If the South St. Pauls of the world are the logical beneficiaries, though, what about affluent Andover or Prior Lake, both of which receive money? Isn't that Robin Hood in reverse?
In the decades since the law was written, once-comfortable donor suburbs such as Bloomington and Burnsville have grown stressed by aging housing, roads and sewers and new populations of struggling immigrants, while former cornfields in exurban townships and remote suburbs have grown wealthy, at least in terms of their residents' incomes.
If fiscal disparities were eliminated, said Andover City Administrator Jim Dickinson, taxes on his city's average homeowner would rise by about $350. Why do they deserve that help?
When situations change
The entire region benefits, he said, as Andover hosts natural gas pipelines that fuel the metro area, protects wetlands that won't be developed and supplies workers to businesses elsewhere. "Granted, we're a winner, but we do contribute to the losers' economy."
Donor cities that have seen major demographic change object. "It's a lot of property value that goes out of here," said Burnsville Council Member Dan Gustafson. "This is not a rich community. ... We can't afford to keep shipping it off."
Economist Reschovsky, who helped develop the legislation as a grad student and testified in its defense when it was challenged in court, acknowledges today that the whole concept only gets things half-right.

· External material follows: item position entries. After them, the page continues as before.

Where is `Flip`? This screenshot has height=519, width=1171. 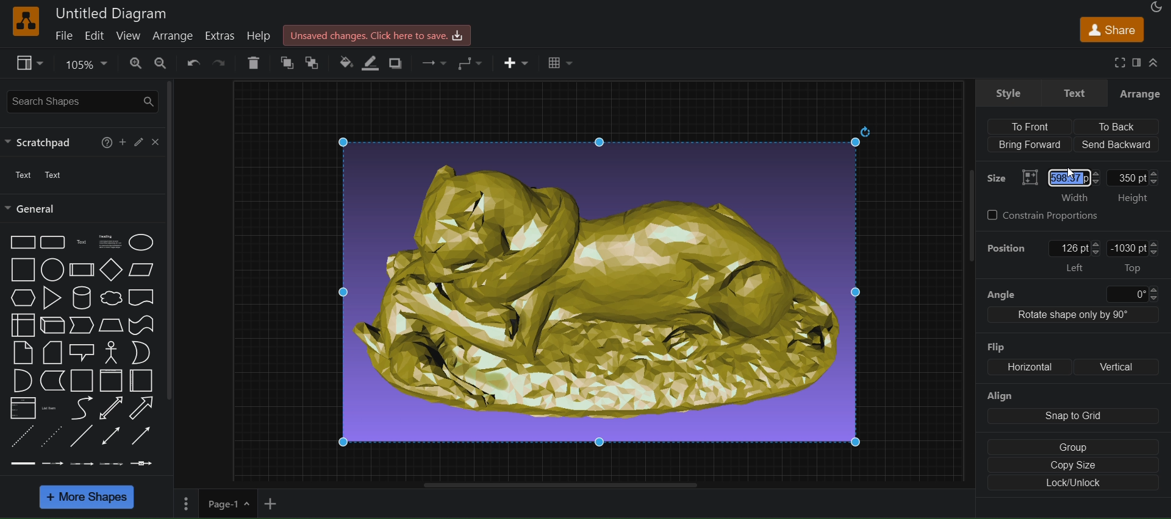
Flip is located at coordinates (996, 347). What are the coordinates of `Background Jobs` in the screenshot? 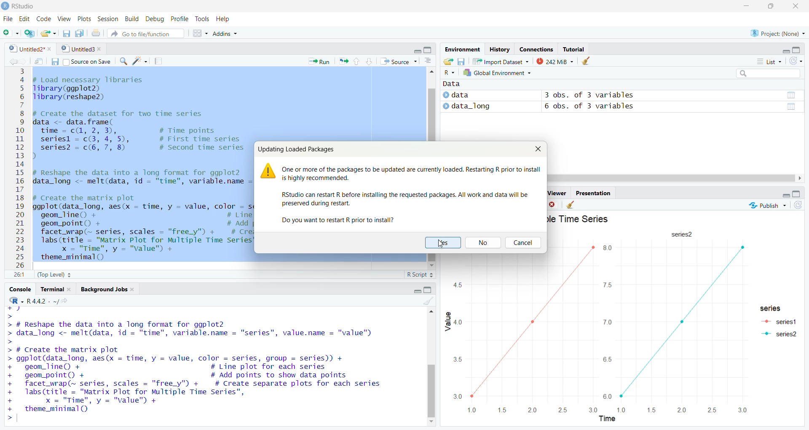 It's located at (107, 289). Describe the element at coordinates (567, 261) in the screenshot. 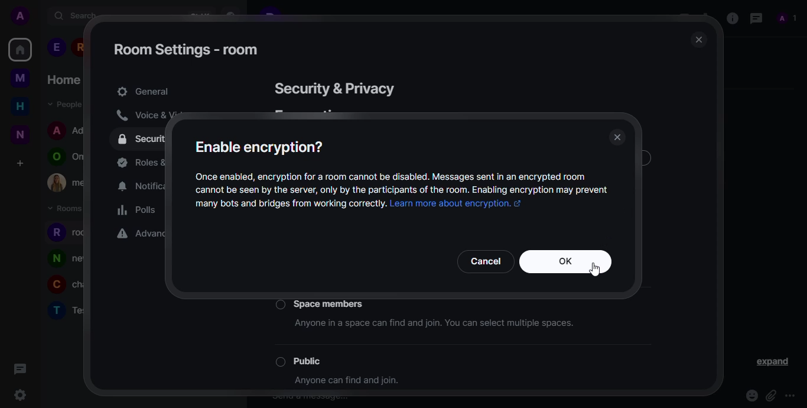

I see `ok` at that location.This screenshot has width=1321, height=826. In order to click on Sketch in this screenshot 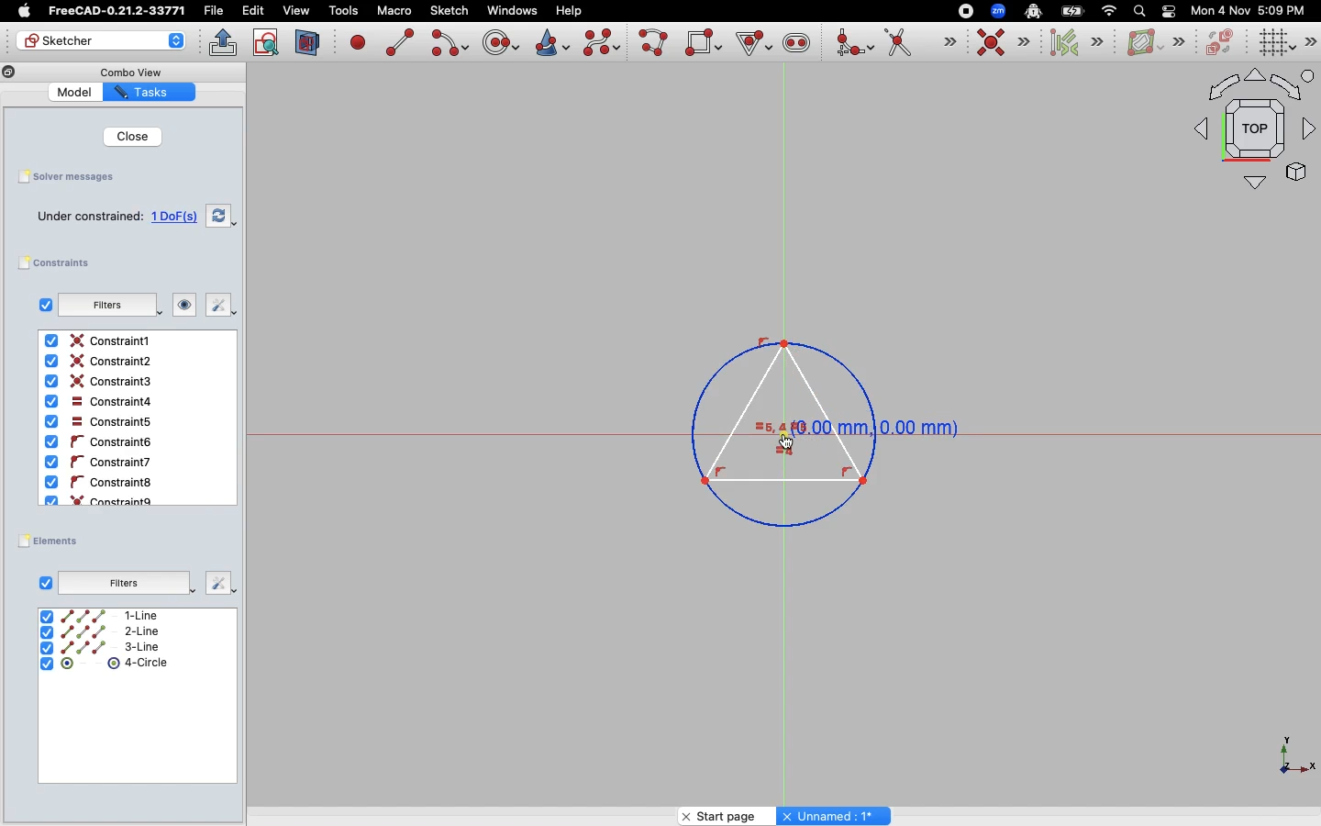, I will do `click(450, 11)`.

"The current act only looks at the size of your tax base," he said, "and ignores the question of need. How much do you need to provide core services? Are you educating low-income people from diverse groups, or are you a homogenous upper middle-class suburb that may not need as much?"
Prior Lake, with its fancy lakeside homes, has been able to keep its tax rates lowest in Scott County while adding major amenities: a splendid city hall, an architecturally upscale fire station, a water treatment plant, lots of new parkland.
Prior Lake, said Bloomington Mayor Gene Winstead, has "a number of homes in that super upper echelon, more than our city does. Yet they're a recipient of this? And to what degree have they done a good job working to attract and get the commercial/industrial base?"
Jack Haugen, mayor during Prior Lake's building program, said fiscal disparities was "not a major piece for us, probably less than 5 percent of our total revenue. It was certainly a piece. But we were also prudent, we saved money, we had low interest rates, we had partnerships and grants."
He was more reticent on the question of the fairness of others subsidizing his city. "We just play by the rules," he said. "We don't make the rules."
With far more recipients than donors, said Edina's Hovland, "I don't think this program is ever going to go away." But money to Andover? "I don't really know if that's helping the region or not. I know it's helping in Andover, but I don't know how they're using it."